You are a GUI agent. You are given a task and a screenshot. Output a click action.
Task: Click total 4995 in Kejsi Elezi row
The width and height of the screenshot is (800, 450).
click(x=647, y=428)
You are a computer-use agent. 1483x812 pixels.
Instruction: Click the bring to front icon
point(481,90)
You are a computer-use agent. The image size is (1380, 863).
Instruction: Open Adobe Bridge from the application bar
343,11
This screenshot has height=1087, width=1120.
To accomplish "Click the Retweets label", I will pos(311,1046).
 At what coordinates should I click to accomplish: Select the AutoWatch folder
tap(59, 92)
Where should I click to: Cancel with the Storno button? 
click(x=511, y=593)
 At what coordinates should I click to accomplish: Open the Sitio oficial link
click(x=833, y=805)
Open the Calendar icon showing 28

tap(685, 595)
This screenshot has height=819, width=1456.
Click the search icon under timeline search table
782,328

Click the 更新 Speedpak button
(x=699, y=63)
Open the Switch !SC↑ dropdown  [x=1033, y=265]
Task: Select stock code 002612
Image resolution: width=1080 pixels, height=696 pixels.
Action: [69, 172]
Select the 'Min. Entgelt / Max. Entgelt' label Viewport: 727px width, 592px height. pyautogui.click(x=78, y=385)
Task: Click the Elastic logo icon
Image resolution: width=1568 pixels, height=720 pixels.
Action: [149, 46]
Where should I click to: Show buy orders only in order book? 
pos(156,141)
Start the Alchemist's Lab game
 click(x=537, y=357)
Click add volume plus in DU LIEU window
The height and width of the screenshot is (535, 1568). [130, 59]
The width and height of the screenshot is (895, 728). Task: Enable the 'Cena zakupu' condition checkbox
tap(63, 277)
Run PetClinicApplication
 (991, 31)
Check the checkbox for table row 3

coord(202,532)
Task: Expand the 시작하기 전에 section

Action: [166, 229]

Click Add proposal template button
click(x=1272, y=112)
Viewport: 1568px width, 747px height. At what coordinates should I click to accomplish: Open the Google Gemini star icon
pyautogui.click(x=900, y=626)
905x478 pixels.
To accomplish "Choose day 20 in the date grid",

_Exercise details_
Please render the material above as a Markdown table with the columns Row and Line text, giving each line its own numbered row and omitting blank lines.

_Written answer_
| Row | Line text |
|---|---|
| 1 | You are a GUI agent. You are given a task and a screenshot. Output a click action. |
| 2 | Task: Click total 4995 in Kejsi Elezi row |
| 3 | The width and height of the screenshot is (800, 450). |
| 4 | click(x=647, y=428) |
| 5 | You are a computer-use agent. 1483x812 pixels. |
| 6 | Instruction: Click the bring to front icon |
| 7 | point(481,90) |
| 8 | You are a computer-use agent. The image size is (1380, 863). |
| 9 | Instruction: Open Adobe Bridge from the application bar |
| 10 | 343,11 |
| 11 | This screenshot has height=1087, width=1120. |
| 12 | To accomplish "Click the Retweets label", I will pos(311,1046). |
| 13 |  At what coordinates should I click to accomplish: Select the AutoWatch folder |
| 14 | tap(59, 92) |
| 15 | Where should I click to: Cancel with the Storno button?  |
| 16 | click(x=511, y=593) |
| 17 |  At what coordinates should I click to accomplish: Open the Sitio oficial link |
| 18 | click(x=833, y=805) |
| 19 | Open the Calendar icon showing 28 |
| 20 | tap(685, 595) |
| 21 | This screenshot has height=819, width=1456. |
| 22 | Click the search icon under timeline search table |
| 23 | 782,328 |
| 24 | Click the 更新 Speedpak button |
| 25 | (x=699, y=63) |
| 26 | Open the Switch !SC↑ dropdown  [x=1033, y=265] |
| 27 | Task: Select stock code 002612 |
| 28 | Image resolution: width=1080 pixels, height=696 pixels. |
| 29 | Action: [69, 172] |
| 30 | Select the 'Min. Entgelt / Max. Entgelt' label Viewport: 727px width, 592px height. pyautogui.click(x=78, y=385) |
| 31 | Task: Click the Elastic logo icon |
| 32 | Image resolution: width=1568 pixels, height=720 pixels. |
| 33 | Action: [149, 46] |
| 34 | Where should I click to: Show buy orders only in order book?  |
| 35 | pos(156,141) |
| 36 | Start the Alchemist's Lab game |
| 37 |  click(x=537, y=357) |
| 38 | Click add volume plus in DU LIEU window |
| 39 | The height and width of the screenshot is (535, 1568). [130, 59] |
| 40 | The width and height of the screenshot is (895, 728). Task: Enable the 'Cena zakupu' condition checkbox |
| 41 | tap(63, 277) |
| 42 | Run PetClinicApplication |
| 43 |  (991, 31) |
| 44 | Check the checkbox for table row 3 |
| 45 | coord(202,532) |
| 46 | Task: Expand the 시작하기 전에 section |
| 47 | Action: [166, 229] |
| 48 | Click Add proposal template button |
| 49 | click(x=1272, y=112) |
| 50 | Viewport: 1568px width, 747px height. At what coordinates should I click to accomplish: Open the Google Gemini star icon |
| 51 | pyautogui.click(x=900, y=626) |
| 52 | 905x478 pixels. |
| 53 | To accomplish "Choose day 20 in the date grid", |